- DESCRIPTION OF THE TASK: Return copies of the lines below that mention "screenshot".

[Records from a dataset]
---*---
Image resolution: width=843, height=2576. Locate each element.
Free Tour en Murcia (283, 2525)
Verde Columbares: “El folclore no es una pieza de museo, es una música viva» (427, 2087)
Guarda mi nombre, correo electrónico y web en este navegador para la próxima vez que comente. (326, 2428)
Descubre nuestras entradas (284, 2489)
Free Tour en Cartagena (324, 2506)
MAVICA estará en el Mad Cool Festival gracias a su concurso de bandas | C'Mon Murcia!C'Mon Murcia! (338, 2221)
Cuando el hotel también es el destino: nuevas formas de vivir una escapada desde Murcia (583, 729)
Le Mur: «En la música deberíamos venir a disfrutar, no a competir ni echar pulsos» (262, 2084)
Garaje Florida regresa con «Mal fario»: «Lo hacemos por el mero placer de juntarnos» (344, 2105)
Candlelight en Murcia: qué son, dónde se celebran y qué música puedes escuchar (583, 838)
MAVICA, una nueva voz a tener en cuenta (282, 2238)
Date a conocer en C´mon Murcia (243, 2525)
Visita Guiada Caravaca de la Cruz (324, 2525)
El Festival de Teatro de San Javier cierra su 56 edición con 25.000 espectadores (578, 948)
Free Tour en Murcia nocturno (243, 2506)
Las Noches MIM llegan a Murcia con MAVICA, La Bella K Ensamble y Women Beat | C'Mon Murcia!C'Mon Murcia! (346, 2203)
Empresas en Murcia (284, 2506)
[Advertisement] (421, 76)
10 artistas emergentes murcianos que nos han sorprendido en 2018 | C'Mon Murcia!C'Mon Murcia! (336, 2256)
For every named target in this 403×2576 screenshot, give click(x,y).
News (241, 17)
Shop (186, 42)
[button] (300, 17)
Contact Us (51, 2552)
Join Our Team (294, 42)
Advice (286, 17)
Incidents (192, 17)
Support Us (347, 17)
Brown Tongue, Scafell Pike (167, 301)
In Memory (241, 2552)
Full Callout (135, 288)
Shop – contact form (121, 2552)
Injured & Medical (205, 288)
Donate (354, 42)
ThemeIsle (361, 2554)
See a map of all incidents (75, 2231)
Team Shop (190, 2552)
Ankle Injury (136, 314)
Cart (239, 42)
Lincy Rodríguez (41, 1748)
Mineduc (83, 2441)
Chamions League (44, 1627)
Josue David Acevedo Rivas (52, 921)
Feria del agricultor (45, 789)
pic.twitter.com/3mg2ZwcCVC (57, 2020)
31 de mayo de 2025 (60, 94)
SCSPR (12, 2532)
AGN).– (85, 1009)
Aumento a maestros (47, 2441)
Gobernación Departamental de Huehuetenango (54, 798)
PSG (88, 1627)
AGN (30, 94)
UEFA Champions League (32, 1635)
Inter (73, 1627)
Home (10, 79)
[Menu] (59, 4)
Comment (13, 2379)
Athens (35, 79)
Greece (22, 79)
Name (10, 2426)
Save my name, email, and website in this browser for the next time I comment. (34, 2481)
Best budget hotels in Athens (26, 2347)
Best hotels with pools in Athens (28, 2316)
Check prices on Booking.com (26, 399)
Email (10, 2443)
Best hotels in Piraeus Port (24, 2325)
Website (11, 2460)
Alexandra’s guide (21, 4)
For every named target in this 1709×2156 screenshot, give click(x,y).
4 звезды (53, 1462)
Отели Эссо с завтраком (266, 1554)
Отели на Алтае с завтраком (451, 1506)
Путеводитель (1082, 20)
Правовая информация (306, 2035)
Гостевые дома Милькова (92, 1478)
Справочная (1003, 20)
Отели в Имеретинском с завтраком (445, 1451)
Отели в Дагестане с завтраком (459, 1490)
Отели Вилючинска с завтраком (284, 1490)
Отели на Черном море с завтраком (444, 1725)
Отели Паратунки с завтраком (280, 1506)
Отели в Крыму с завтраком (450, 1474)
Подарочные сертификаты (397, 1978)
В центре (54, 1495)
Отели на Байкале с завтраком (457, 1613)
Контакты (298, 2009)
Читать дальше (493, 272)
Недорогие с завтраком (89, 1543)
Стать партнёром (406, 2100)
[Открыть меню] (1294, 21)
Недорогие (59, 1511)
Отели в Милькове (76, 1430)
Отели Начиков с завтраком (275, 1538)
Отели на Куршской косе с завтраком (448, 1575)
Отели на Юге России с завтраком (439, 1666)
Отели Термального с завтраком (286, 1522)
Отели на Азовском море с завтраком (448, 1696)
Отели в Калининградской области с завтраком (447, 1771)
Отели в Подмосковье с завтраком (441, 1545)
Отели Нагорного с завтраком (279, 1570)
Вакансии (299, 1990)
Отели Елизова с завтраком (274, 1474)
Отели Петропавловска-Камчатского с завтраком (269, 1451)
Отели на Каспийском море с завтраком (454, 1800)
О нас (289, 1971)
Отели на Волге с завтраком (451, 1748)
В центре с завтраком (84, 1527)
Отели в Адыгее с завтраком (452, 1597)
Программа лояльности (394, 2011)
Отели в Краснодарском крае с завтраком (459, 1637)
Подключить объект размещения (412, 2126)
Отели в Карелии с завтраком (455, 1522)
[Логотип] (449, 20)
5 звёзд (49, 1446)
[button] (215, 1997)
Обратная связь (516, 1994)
---*---
- SOLUTION TO THE PROBLEM:
For every named target in this 403×2576 screenshot, give click(x,y).
For every named target in this 1709×2156 screenshot, give click(x,y).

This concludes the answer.